Copper, a company based in London providing crypto custody services, has secured $8 million in a Series A round.
Thus, the company will use the fund raising proceeds to expand its operations in new markets such as Asia and North America.
In addition, Copper will boost its offering to include more developed facilities found in traditional brokerage offerings.
For his part, CEO Dmitry Tokarev said:
“Copper was always designed to be a global offering. This venture funding round is a real vote of confidence from investors. In addition, their support will allow us to accelerate our scale up, hiring teams in key regions and introducing new products and services to better meet their needs.”
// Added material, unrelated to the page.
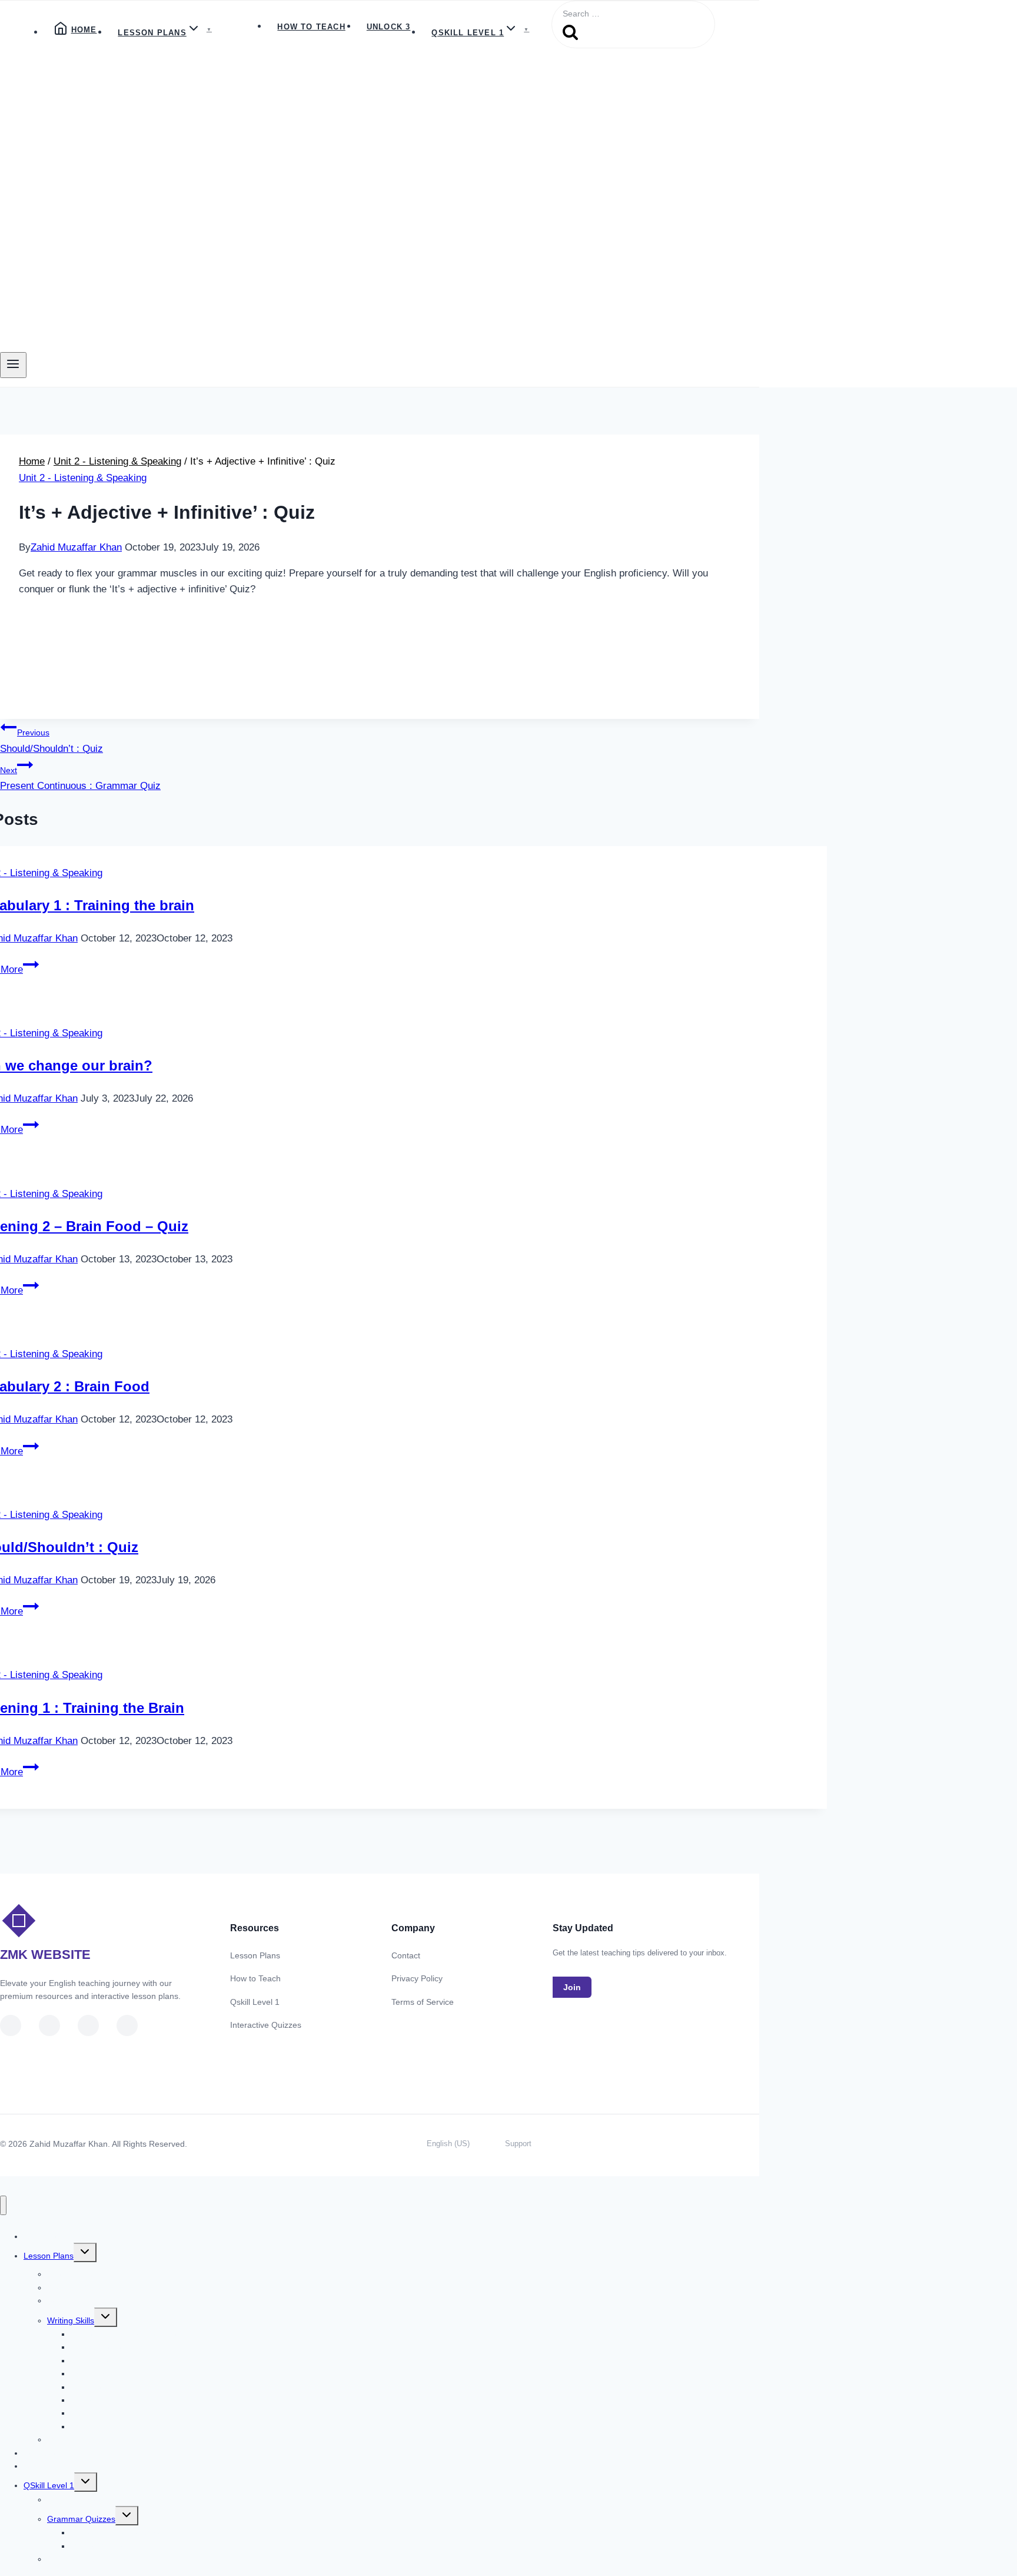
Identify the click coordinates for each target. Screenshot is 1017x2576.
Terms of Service (422, 2002)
Moreover, Tokarev said the move will help his company to hire specialists who can deal with local regulations.
“This will give greater support for existing customers in Asia and America, as well as provide the company with a toe-hold to begin offering services to a new client base.”
The crypto custody service provider plans to establish an office in Hong Kong. However, the coronavirus outbreak has stalled the effort. Thus, a final decision would be taken in this regard at the end of the first quarter of 2020.
Copper’s monthly trading volume hits $500M
In September 2019, the company announced recording a trading volume of $500 million in the three-month period since the launch of its solution in June.
“$500 million was now Copper’s trading volume on a monthly basis,” said Tokarev.
“Since 2017, we have seen many crypto custody solutions emerge that don’t fully meet the needs of institutions. Instead, they have built for an institutional framework that doesn’t exist yet, and is unlikely ever to, leaving institutions discouraged,” he added.
Previously, Cryptolydian reported that Lightning Labs, a Bitcoin payment company backed by Twitter CEO Jack Dorsey, has announced raising $10 million funding in Series A round to develop payment network.
Accordingly, the company has launched its Lightning Loop service in beta to help customers overcome bottlenecks in Lightning liquidity.